Exercise 1: In the article on the NDP leadership race below, why were Quebec nationalists willing to leave the Bloc Québécois?
Exercise 2:
Answer these from the article on the NDP leadership race below:
(a) How many seats did the party hold in 2011?
(b) How many seats did the party win in Quebec in 2015?
(c) Which three leadership contenders are named?

Excerpt to read:
By Henry Srebrnik, [Saint John, NB] Telegraph-Journal
The New Democrats are in the final stretch
of electing a new leader, following the resignation of Tom
Mulcair after their disastrous showing in the 2015 federal
election.
Under his leadership, the party dropped
from its 2011 total of 103 seats, 59 of them from Quebec, to
44 seats, just 16 from that province.
What caused such a stunning rise, and
precipitous decline – one that seems likely to continue?
In 2011, when Jack Layton, originally a
Quebecer, was leader of the New Democratic Party, Quebec
nationalists in effect took over the NDP.
It became a vehicle for them to support
Layton’s Sherbrooke Declaration, the NDP document that stated
that the party would recognize a “majority decision (50 per
cent plus one) of Quebec people in the event of a referendum
on the political status of Quebec.”
For that reason, and to help defeat the
detested Stephen Harper, they were willing to desert their
long-time home, the Bloc Québécois.
But they have no real allegiance to the
NDP. Neither under Layton nor another Québécois,
Mulcair, did they “convert” to federalism. Their first loyalty
is to the Quebec nation, and certainly not to Canadian
“multiculturalism.”
Three of the contenders, Charlie Angus,
Niki Ashton, and Jagmeet Singh, are all, from the vantage
point of Quebec nationalists, “anglophones” or “English
Canadians,” regardless of their ethnic background, and they
all hold views antithetical to Quebecois nationalists,
particularly when it comes to immigration and the politics
surrounding Muslims.

Records supplied:
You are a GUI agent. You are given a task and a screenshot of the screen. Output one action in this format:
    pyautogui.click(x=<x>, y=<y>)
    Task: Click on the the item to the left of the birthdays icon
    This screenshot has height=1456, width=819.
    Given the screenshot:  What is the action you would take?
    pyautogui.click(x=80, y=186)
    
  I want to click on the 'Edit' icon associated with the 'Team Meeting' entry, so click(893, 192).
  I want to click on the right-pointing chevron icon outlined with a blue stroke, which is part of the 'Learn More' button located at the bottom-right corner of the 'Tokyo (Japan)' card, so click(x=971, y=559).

Correct output 1: They left the Bloc Québécois to support Layton's Sherbrooke Declaration. That NDP document said the party would recognize a "majority decision (50 per cent plus one) of Quebec people" in a referendum on Quebec's political status. They also wanted to help defeat Stephen Harper, whom they detested.

Correct output 2:
(a) 103 seats
(b) 16 seats
(c) Charlie Angus, Niki Ashton, and Jagmeet Singh